Market maker privileges have been a hallmark of equity trading, starting with the sale of seats to brokers on exchange floors. LaBranche & Co., created in January 1924, said in papers prepared for its 1999 initial public offering that it regularly turned about 71 percent of sales into profit before paying its managing directors. Earnings before that expense climbed at least 25 percent every year from 1995 through 1999.

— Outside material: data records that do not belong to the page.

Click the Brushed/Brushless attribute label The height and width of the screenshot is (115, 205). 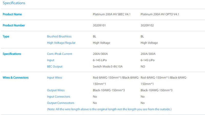pos(59,36)
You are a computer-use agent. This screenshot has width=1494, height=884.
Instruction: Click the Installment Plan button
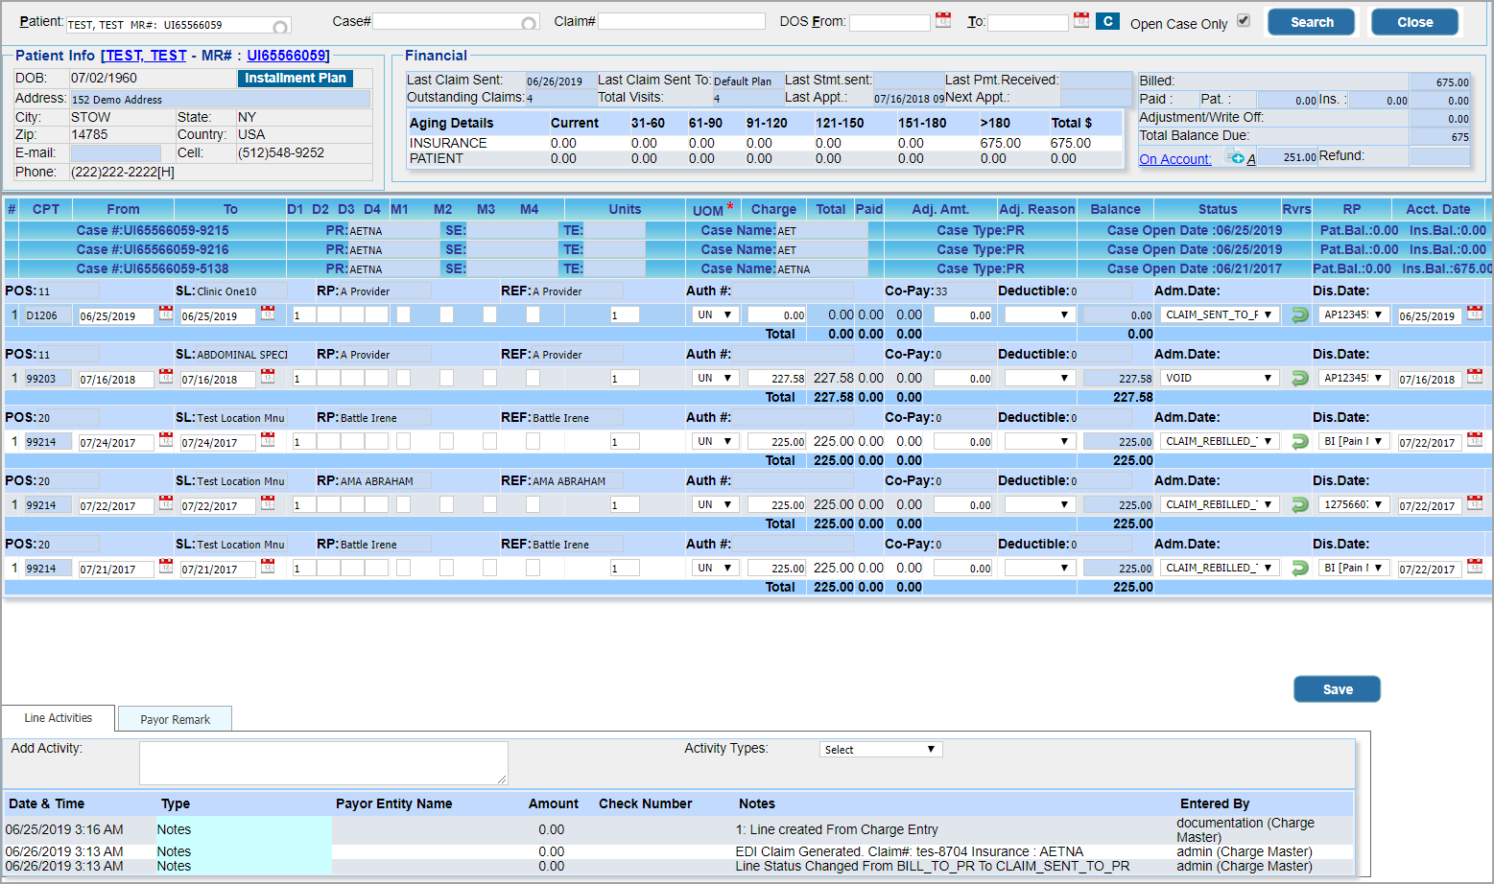pos(295,79)
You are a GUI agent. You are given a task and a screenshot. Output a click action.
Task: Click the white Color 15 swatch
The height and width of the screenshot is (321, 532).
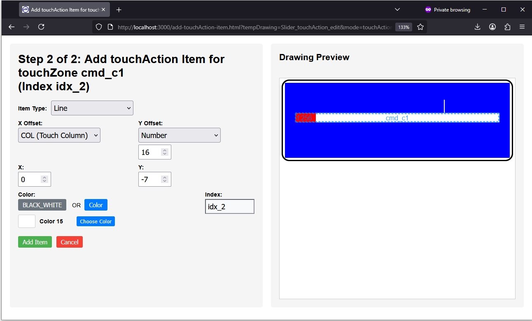[x=27, y=221]
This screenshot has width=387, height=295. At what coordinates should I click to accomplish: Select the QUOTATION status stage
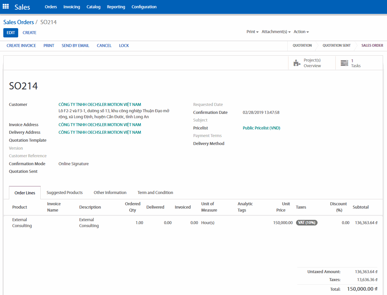click(302, 46)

Results like those, as well as concern that NYSE and Nasdaq were too powerful, helped spur reforms. Since 2000, U.S. stocks have traded in minimum price increments of a penny, pressuring market-making profits. A broad overhaul known as Regulation NMS lowered barriers to trading by mandating that an order must be sent to whatever market has the best price at a given moment. There are now more than 50 exchanges and other venues where U.S. stocks change hands.

No Grandma

“It’s true that grandma is not putting a computer in the data center to execute her orders,” Gorton said. “But when she routes her orders through a brokerage firm, that firm has an order and now actually the computer at the brokerage firm and the computer of the professional traders are on an exact level playing field.”

The playing field wasn’t always so level, said Dan Weaver, a finance professor at Rutgers University.

“Since the New York Stock Exchange started in 1792, some people have paid extra to be able to get information before other people,” Weaver said during an interview yesterday. “Before NYSE went public and trading was done physically, people paid millions of dollars to have a seat on the NYSE so they’d be co-located next to where all the information was occurring: right on the floor at the posts.”